-- Opening Marker --

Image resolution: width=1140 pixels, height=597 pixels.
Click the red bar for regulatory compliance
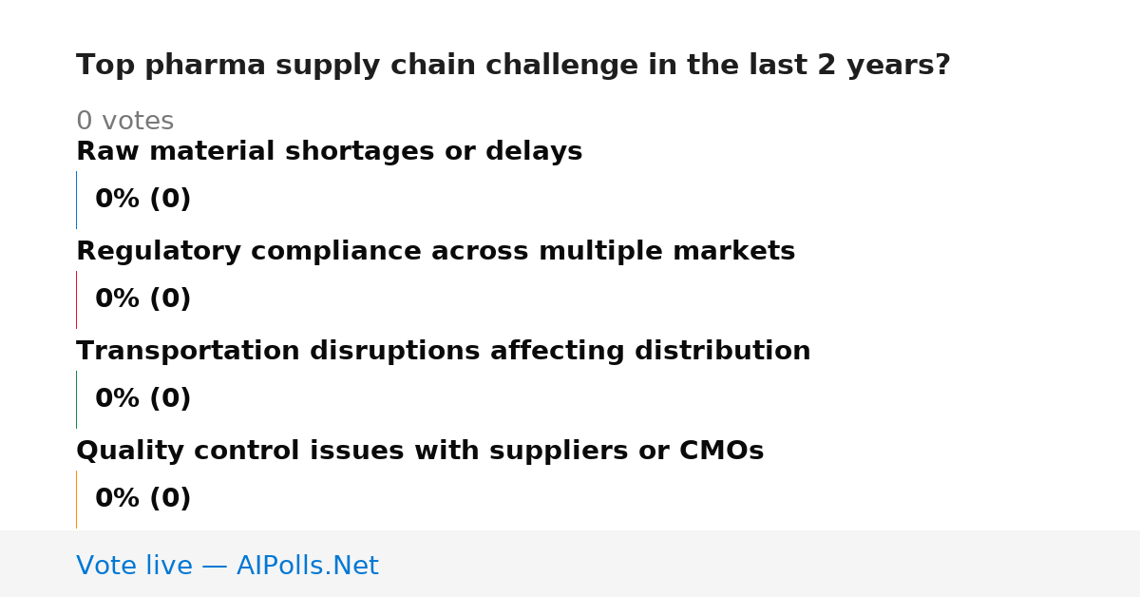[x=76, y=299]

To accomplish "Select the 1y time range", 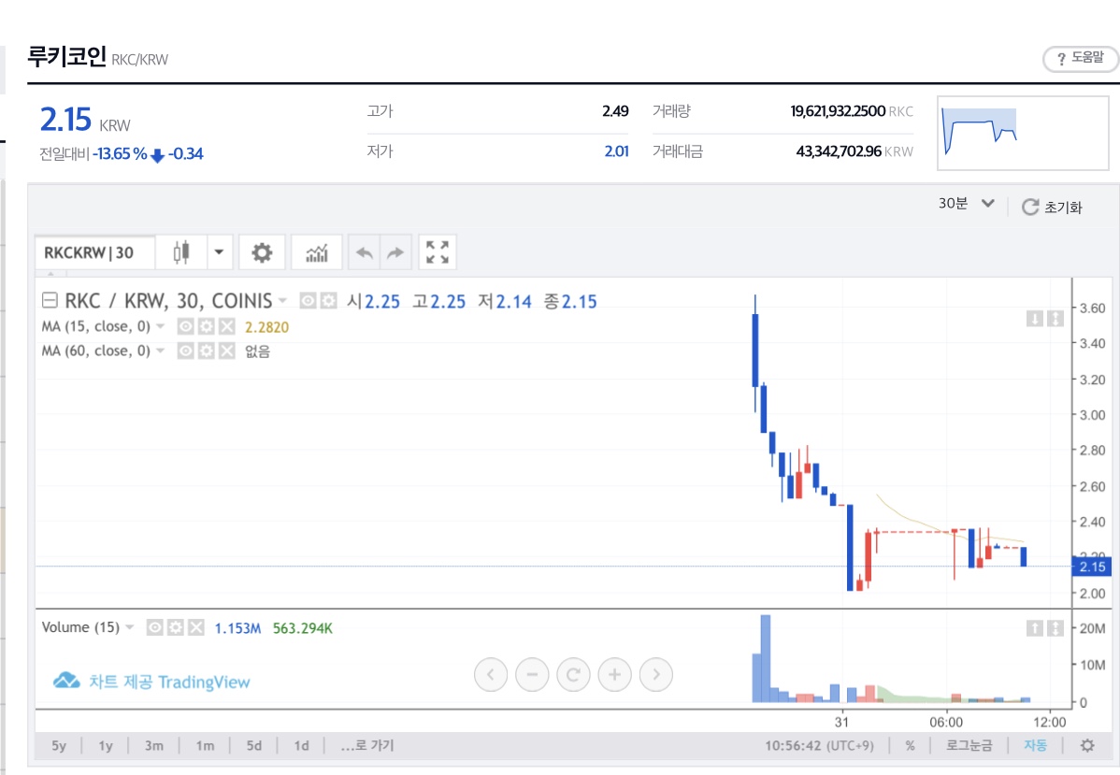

-- Closing Marker --
-- Opening Marker --

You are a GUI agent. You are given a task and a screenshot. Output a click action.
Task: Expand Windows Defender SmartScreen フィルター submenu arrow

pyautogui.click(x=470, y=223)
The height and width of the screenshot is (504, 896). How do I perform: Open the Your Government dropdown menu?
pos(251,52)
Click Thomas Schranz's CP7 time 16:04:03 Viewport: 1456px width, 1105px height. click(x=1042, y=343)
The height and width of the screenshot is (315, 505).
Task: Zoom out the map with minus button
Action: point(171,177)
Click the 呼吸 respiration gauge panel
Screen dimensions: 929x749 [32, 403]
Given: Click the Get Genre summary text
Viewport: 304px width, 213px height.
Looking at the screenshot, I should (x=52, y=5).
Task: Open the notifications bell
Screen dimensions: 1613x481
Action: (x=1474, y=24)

-- Closing Marker --
-- Opening Marker --

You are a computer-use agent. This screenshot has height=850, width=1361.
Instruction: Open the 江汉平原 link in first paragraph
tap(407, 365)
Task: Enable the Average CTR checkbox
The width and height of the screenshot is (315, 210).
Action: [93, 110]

-- Closing Marker --

-- PROBLEM STATEMENT --
Show all lines from the records above where the word "agent" occurs.

-- SOLUTION --
You are a GUI agent. You are given a task and a screenshot. Output a click action.
You are a computer-use agent. This screenshot has height=850, width=1361.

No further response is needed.